Mengapa pemanas di kamar mandi seharusnya tidak mirip dengan lampu pemutih kulit
Pernahkah Anda memasuki kamar mandi yang dilengkapi dengan lampu pemanas berbasis sinar inframerah, lalu merasa seolah-olah sedang menatap matahari secara langsung? Itu merupakan masalah yang umum terjadi. Sebagian besar lampu semacam ini menggunakan sinar inframerah berfrekuensi rendah untuk menghangatkan tubuh secara cepat, tetapi efek sampingnya adalah cahaya yang sangat terang sehingga menyilaukan.
Jika Anda memiliki bayi di rumah atau memiliki mata yang sensitif, cahaya yang terlalu terang tersebut akan menjadi mimpi buruk. Cahaya tersebut membuat stres, dan tentu saja merepotkan. Kami berpikir pasti ada cara yang lebih baik untuk mendapatkan kehangatan tanpa harus menghadapi masalah seperti ini.
Mengendalikan intensitas cahaya
Lampu halogen biasa memancarkan cahaya secara maksimal.
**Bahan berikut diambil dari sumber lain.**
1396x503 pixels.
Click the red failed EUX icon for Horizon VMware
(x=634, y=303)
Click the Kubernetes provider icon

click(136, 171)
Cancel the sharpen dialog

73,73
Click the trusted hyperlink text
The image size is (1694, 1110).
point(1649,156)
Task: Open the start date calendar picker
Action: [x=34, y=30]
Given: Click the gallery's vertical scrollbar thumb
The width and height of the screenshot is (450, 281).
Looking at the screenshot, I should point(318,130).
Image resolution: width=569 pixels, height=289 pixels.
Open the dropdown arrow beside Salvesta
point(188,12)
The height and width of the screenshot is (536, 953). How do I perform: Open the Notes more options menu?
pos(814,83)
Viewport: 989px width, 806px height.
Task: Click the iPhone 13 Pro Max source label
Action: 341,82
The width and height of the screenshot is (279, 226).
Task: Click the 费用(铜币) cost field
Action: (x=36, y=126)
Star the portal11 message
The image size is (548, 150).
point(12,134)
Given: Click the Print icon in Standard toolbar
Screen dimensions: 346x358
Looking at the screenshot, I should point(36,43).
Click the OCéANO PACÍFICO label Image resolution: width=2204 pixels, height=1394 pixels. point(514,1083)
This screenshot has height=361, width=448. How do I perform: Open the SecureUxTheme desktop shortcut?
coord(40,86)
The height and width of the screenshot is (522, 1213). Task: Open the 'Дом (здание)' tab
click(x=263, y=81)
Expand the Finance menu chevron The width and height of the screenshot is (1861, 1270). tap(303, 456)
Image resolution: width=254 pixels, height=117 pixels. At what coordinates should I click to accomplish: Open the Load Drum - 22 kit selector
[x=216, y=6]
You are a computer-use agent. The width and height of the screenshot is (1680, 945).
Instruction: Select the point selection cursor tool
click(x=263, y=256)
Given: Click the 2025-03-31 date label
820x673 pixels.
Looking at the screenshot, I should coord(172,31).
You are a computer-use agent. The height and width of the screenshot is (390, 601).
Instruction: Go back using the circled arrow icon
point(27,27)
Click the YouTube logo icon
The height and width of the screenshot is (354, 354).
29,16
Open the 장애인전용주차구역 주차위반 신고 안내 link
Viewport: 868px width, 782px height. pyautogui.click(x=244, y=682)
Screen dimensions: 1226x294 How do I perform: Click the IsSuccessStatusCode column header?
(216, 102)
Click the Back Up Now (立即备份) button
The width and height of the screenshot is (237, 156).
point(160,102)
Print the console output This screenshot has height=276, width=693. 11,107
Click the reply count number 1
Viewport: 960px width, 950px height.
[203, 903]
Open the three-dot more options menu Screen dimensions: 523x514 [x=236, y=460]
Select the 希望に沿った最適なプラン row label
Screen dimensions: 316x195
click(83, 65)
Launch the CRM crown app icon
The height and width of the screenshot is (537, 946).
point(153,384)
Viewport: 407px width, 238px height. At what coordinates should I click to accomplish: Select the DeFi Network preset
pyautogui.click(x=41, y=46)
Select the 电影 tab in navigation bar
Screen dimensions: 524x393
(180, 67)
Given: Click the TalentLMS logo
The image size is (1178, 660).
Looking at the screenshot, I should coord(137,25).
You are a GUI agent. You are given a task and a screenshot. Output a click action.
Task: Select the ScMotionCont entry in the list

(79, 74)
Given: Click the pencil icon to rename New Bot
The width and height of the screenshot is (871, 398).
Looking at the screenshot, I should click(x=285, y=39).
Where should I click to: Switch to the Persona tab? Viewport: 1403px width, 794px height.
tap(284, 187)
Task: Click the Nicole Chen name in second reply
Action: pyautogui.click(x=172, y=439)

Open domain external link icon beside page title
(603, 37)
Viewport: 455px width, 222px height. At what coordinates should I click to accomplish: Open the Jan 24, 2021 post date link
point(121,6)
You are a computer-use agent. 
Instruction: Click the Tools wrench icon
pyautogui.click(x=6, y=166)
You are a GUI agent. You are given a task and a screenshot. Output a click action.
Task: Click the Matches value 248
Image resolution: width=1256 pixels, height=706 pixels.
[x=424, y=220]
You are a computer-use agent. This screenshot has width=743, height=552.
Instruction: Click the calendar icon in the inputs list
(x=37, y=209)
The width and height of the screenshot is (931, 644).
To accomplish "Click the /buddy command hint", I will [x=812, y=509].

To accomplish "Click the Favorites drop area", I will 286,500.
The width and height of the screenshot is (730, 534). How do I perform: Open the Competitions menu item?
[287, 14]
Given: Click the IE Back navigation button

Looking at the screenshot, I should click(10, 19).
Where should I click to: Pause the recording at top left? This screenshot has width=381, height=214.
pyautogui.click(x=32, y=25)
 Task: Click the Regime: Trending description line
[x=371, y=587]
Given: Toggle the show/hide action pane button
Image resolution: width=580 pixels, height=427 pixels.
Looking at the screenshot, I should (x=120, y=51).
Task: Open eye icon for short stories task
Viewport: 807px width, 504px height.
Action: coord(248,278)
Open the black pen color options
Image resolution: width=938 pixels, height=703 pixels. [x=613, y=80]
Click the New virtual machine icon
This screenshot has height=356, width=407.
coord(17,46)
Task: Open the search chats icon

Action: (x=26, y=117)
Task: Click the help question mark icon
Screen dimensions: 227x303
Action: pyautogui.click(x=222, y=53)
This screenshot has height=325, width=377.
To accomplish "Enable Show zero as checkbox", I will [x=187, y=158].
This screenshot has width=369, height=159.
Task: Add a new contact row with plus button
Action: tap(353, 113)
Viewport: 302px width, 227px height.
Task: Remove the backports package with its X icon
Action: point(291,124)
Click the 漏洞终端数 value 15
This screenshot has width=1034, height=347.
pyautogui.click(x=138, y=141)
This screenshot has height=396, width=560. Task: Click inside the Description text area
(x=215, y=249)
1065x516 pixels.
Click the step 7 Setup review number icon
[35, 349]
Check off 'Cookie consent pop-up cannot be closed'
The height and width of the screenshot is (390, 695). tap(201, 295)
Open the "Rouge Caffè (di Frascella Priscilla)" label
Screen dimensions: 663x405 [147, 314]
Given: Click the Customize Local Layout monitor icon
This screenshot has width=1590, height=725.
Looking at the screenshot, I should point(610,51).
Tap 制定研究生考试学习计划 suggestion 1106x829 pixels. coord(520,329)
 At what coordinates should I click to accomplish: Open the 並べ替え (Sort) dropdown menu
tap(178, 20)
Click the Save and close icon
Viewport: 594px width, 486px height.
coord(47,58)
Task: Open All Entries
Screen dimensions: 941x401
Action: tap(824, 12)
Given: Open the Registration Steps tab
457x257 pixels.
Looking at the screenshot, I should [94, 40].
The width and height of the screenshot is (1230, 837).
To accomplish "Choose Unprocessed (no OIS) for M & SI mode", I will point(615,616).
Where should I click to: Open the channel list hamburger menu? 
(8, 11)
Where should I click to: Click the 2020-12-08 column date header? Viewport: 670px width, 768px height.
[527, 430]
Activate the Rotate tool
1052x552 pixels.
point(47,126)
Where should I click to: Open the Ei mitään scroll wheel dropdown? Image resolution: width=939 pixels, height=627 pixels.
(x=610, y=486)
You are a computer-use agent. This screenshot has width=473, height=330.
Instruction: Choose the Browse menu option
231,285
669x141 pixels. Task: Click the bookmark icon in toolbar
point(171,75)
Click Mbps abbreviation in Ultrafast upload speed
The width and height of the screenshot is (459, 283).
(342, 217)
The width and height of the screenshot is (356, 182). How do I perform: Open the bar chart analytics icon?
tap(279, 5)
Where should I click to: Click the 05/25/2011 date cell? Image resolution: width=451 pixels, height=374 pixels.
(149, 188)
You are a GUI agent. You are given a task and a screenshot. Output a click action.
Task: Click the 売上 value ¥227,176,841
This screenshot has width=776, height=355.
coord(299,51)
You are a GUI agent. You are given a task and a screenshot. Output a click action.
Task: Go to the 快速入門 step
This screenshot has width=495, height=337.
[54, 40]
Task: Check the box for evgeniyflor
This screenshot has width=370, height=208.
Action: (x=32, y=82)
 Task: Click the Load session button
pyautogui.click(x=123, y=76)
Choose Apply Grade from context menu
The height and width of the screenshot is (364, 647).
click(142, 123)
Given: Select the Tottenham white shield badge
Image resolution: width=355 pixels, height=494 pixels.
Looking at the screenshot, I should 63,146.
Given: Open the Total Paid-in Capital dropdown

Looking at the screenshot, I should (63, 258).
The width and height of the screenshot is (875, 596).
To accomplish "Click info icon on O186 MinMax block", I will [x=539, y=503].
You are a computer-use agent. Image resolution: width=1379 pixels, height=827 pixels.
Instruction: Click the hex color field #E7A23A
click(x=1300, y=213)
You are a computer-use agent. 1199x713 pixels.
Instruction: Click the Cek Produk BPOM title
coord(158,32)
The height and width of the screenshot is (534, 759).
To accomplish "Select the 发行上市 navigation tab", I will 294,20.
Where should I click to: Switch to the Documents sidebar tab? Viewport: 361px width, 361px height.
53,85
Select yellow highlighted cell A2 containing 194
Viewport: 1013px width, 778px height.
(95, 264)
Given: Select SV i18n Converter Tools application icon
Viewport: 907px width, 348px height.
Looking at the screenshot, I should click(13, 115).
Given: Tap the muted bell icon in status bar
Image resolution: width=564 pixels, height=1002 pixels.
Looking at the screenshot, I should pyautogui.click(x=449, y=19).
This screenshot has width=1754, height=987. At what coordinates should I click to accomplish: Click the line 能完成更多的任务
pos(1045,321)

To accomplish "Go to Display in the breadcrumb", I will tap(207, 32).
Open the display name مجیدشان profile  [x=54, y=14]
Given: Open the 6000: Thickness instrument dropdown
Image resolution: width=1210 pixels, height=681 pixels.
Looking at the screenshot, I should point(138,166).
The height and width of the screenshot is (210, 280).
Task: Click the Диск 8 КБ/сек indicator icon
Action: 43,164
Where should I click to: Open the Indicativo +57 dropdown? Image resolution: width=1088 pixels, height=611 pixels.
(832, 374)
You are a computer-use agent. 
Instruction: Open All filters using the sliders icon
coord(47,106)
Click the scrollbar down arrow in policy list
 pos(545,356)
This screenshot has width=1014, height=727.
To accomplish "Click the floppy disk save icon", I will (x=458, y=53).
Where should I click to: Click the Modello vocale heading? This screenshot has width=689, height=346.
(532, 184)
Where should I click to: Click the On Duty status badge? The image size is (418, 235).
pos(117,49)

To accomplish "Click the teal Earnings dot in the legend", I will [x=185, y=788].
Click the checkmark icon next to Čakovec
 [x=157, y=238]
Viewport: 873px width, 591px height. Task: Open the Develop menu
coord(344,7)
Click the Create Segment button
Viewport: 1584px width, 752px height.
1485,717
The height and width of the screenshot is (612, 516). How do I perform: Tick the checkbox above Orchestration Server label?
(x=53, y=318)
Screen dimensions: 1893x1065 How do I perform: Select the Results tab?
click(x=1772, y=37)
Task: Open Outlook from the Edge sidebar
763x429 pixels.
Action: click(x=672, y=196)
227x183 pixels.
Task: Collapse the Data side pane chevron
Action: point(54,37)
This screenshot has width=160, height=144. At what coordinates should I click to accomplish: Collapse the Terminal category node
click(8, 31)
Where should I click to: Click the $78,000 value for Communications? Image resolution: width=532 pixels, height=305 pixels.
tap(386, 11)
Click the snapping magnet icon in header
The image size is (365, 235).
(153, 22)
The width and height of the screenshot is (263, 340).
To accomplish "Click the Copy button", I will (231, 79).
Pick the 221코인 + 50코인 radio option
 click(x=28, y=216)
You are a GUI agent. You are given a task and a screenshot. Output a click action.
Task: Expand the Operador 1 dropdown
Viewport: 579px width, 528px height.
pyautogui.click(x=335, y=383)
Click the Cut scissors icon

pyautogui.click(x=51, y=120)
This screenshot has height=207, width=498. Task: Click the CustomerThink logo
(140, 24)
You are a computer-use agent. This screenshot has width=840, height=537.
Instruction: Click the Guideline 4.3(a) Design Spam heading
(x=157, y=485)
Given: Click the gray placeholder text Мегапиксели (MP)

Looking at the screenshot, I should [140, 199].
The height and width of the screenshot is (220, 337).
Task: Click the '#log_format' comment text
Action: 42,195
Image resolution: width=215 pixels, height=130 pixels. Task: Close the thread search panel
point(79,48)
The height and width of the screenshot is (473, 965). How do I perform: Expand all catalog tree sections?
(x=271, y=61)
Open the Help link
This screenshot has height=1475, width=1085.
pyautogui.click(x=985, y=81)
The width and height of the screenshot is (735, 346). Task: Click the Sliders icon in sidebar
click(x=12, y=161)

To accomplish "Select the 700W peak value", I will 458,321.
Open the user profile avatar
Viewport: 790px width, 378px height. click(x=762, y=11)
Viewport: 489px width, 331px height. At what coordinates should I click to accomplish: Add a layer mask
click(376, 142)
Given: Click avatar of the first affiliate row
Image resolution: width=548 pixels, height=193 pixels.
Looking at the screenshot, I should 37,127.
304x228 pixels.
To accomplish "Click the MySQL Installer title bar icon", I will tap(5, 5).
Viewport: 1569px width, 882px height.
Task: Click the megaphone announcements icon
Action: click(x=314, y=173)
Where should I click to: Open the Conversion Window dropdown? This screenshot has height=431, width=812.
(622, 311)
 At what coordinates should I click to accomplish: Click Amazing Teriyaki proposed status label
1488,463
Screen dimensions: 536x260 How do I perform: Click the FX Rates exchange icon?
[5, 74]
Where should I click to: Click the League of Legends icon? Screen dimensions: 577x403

Untuk mengatasi hal ini, kami menggunakan lapisan khusus serta kaca kuarsa berkualitas tinggi pada tabung lampu tersebut. Bisa dikatakan, lapisan tersebut berfungsi seperti kacamata hitam untuk lampu tersebut. Lapisan ini mampu menyaring cahaya biru yang terlalu terang, tetapi membiarkan sinar inframerah berfrekuensi sedang dan tinggi tetap melewati lampu tersebut.
Hasilnya? Anda akan merasakan kehangatan pada kulit Anda secara langsung, tetapi Anda tidak perlu mengerutkan mata saat mengeringkan diri.
Teknik penggunaannya
Untuk mendapatkan hasil yang optimal, diperlukan penyesuaian tertentu. Kami menggunakan kaca kuarsa berkualitas tinggi karena lampu ini perlu dihidupkan dan dimatikan secara cepat. Kaca murahan akan mudah pecah akibat tekanan tersebut. Di dalamnya, terdapat filamen tungsten yang dirancang sedemikian rupa agar suhu tetap stabil.
Kuncinya adalah: jika kita meningkatkan daya lampu agar lebih panas, cahayanya akan semakin terang dan menyilaukan. Kami menghabiskan banyak waktu untuk menyetel tegangan dan daya lampu agar cahayanya tetap lembut dan nyaman.
Kompromi kecil demi kenyamanan yang lebih besar
Lampu ini dirancang untuk digunakan sebagai pengganti lampu R7 standar. Sangat mudah diganti.
Perlu saya akui: karena cahaya disaring, maka daya pemanasan lampu akan berkurang sedikit—sekitar 5% hingga 10%. Namun, di kamar mandi, saya rela mengorbankan sedikit daya pemanasan tersebut demi kenyamanan yang lebih besar. Saya lebih memilih untuk merasa sedikit kurang hangat daripada harus silau setiap kali menyalakan lampu.
Tips singkat saat memasang lampu ini: pastikan lampu tersebut memiliki reflektor aluminium yang halus. Hal ini akan membantu memantulkan gelombang panas tepat ke tempat yang dibutuhkan.